Beispiel 4: Zelltypisierung (Modellbildung)

Die Benennung der Zellklassen durch Zuweisung zu bekannten Zelltypen erfolgt im Allgemeinen manuell durch Experten (vgl. Abb. 2, rechts oben). Dieser Ansatz weist jedoch eine hohe Subjektivität auf, ist mit hohem Zeitaufwand verbunden und stößt bei sehr nah verwandten Zelltypen an seine Grenzen. Durch die derzeit entstehende Vielzahl an neuen Referenzdatensätzen [2] wird jedoch der Einsatz von automatisierten KI-Verfahren zunehmend machbar. Solche Verfahren können das Expertenwissen zu den bekannten Eigenschaften etablierter Zelltypen erlernen, indem sie automatisiert Wissen aus den Referenzdatensätzen extrahieren (= „Modelle bilden“). Das gelernte Wissen kann dann auf neue Datensätze übertragen werden. So kann in einem neuen Datensatz jeder einzelnen Zelle anhand ihres individuellen Profils der wahrscheinlichste Zelltyp präzise zugewiesen werden, ohne dass menschliche Experten erneut bemüht werden müssen [33].

Kollaboration zwischen den Wissenschaften

Wie oben beschrieben, bedeutet die Durchführung einer Einzelzellstudie die Analyse von mehreren tausend Zellen, also großen und vernetzten Datenmengen, verbunden mit der Anwendung einer Vielzahl von frei parametrisierbaren Algorithmen. Dafür sind eine umfassende Expertise in der Programmierung und Datenmanipulation sowie große Rechnerressourcen erforderlich. Da sich darüber hinaus das junge Feld der Einzelzellanalytik noch sehr schnell weiterentwickelt und regelmäßig neue Methoden entstehen, sind Best Practices und einfache Software selten. Neben dem intensiven Austausch zwischen klinischem Bereich und dem wet lab wird deshalb eine intensive Zusammenarbeit mit Statistikern, Algorithmikern und Ingenieuren in Zukunft zunehmende Bedeutung zukommen.

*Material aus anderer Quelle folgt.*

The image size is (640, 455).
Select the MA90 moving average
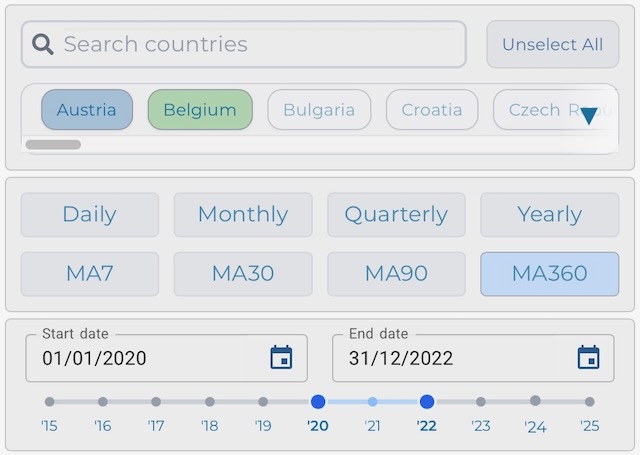396,274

Ergänzend dazu entstehen derzeit interaktive, webbasierte Analyse-Tools in der Cloud wie FASTGenomics und Granatum [34, 35], welche neben einem grafischen Interface auch die notwendigen Rechenressourcen komfortabel für das Studium eigener Datenmengen zur Verfügung stellen. Die Autoren haben vor kurzem eine Studie zum Tool FASTGenomics [34] vorgelegt, welches als KI-Plattform zum einen etablierte Workflows zur KI-getriebenen Analyse von Einzelzelltranskriptomdaten bietet, als „collaboration platform“ zum anderen aber auch den Austausch zwischen den Expertenrichtungen explizit unterstützt.

Fazit für die Praxis

  • Einzelzellgenomik ist ein schnell voranschreitender Trend zur Analyse biomolekularer Vorgänge in Zellen in höchster Auflösung.

  • Künstliche Intelligenz hilft nicht nur in der Genomforschung, sondern in vielen Anwendungsbereichen der Biomedizin und Gesundheitsversorgung bei der Aufbereitung von digitalen Daten.

  • In Kombination liefern KI-basierte Algorithmen in der Einzelzelltranskriptomik Mehrwerte z. B. in der Vereinfachung von Daten oder der datengetriebenen Zelltyp- oder Zellzustandsbestimmung.

  • Beide Technologien, Einzelzellgenomik und künstliche Intelligenz, benötigen tiefes Expertenwissen und können nur im Austausch und intensiven Zusammenspiel beider Disziplinen erfolgreich sein.

  • Zum aktuellen Zeitpunkt erfordern die genannten Methoden häufig umfassende Programmierkenntnisse.

  • KI-Plattformen bieten eine gute Voraussetzung für die gemeinsame Arbeit.